Nowak told Scientific American that he attributes the losses to the expanding urban population, the natural life cycle of trees, storms like Hurricane Katrina (which knocked out a third of New Orleans’ shade trees), insect damage, individual property owners converting forests to lawns, and fires.

The study builds on a finding that was identified by the two authors just six years ago. Nowak and Greenfield’s ground-breaking 2012 study found 17 out of 20 American cities had experienced significant tree loss.

These “before-and-after” images of New Orleans, which lost nearly 9 percent of its coverage from 2005 to 2009, were particularly startling.

NO 20052005 New Orleans (Nowack and Greenfield)

NO 20092009 New Orleans (Nowack and Greenfield)

Yet despite the worrying results, very little has happened to combat the environmental and public health issue. Nowak is worried about what will happen if the trend continues.

“If it keeps going down, I think we’re going to be in trouble. Cities will warm up, we might have more pollution, people will be more unhealthy,” he said.

There is robust evidence to suggest that trees are good for public health. In their presence, our blood pressure and heart rate can be reduced, as can our stress levels. Trees also have the power to boost mental engagement and attentiveness, comfort and happiness.

 

Still, it appears that the American public doesn’t quite understand the seriousness of the problem.

“Too many people think that living in closer contact with nature is nice, it’s an amenity, it’s good to have if you can afford it,” William Sullivan, who studies the effect of tree cover on urban crime and was not involved in the new study, told Scientific American.

“They haven’t got the message that it’s a necessity. It’s a critical component of a healthy human habitat.”

In many ways, the reality of climate change has woken city residents up to this message.

Eric Sanderson, a Wildlife Conservation Society ecologist, said he has found that people can be persuaded by the importance of trees when they hear that their city will be growing ever warmer in the coming years.

In California, for instance, shade trees were found to reduce the surface temperature of asphalt by up to 20 degrees C (36 degrees F), and of the passenger compartments of parked cars by 26 degrees C (47 degrees F).

As global warming begins to threaten urban metropolises, shade will become ever more valuable.

 

There’s also water to consider. Many cities around the US use trees to capture and contain water to reduce runoff.

When trying to tackle storm water overflow in Philadelphia, for instance, the city ditched an expensive and temporary reservoir in favor of planting trees and installing green infrastructure.

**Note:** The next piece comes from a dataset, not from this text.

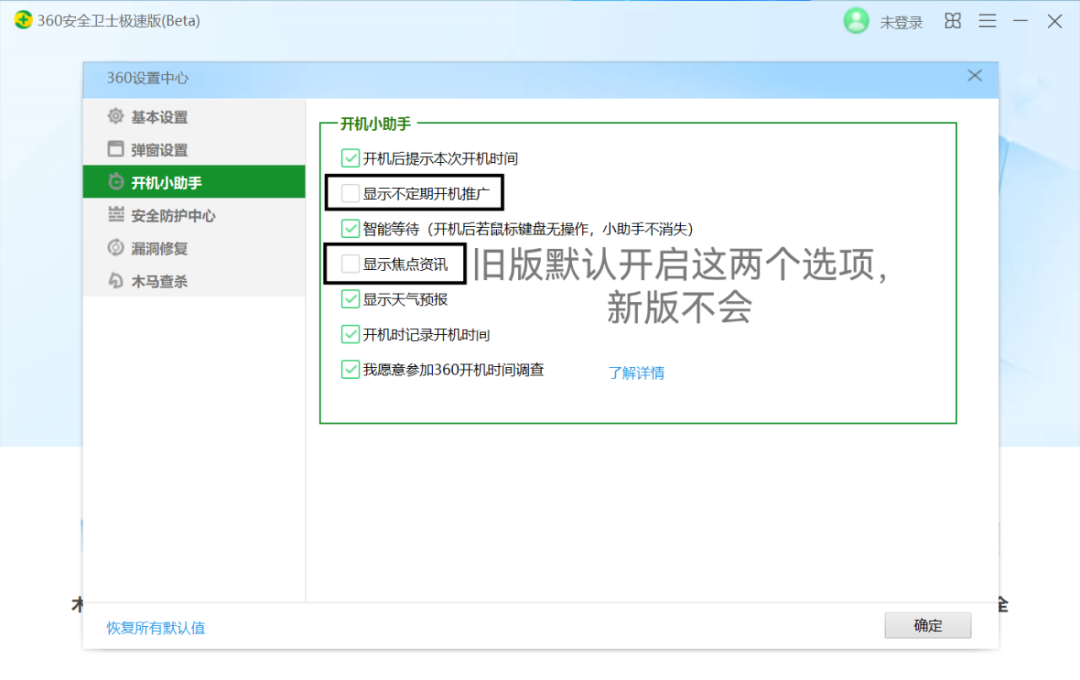Image resolution: width=1080 pixels, height=680 pixels.
Task: Select the 木马查杀 scan icon
Action: click(116, 281)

In this case, the advantages from simply increasing urban green areas were found to be nearly 23 times greater than building the reservoir, yielding $2.8-billion in total benefits.

This figure took into account improved property values, increased recreational opportunities and avoided heat-stress deaths.

But right now, most American cities are doing the exact opposite of planting trees. Nowak and Greenfield’s study also found that “impervious surfaces” – or surfaces that cannot soak up water, like asphalt – have increased in cities by 1 percent.

And to top it all off, around 40 percent of these new impervious areas were placed upon ground where trees once grew.

As cities across the US continue to expand and grow, residents, lawmakers and city planners will have to decide how they prioritize tree coverage.

In New York alone, the city has room for another 200,000 street trees, according to Jennifer Greenfeld, the city’s assistant commissioner for forestry, horticulture and natural resources. The state of California has room for 236 million.

“Urban forests are an important resource,” Nowak said.

“Urban foresters, planners and decision-makers need to understand trends in urban forests so they can develop and maintain sufficient levels of tree cover – and the accompanying forest benefits – for current and future generations of citizens.”

The study has been published in Urban Forestry & Urban Greening.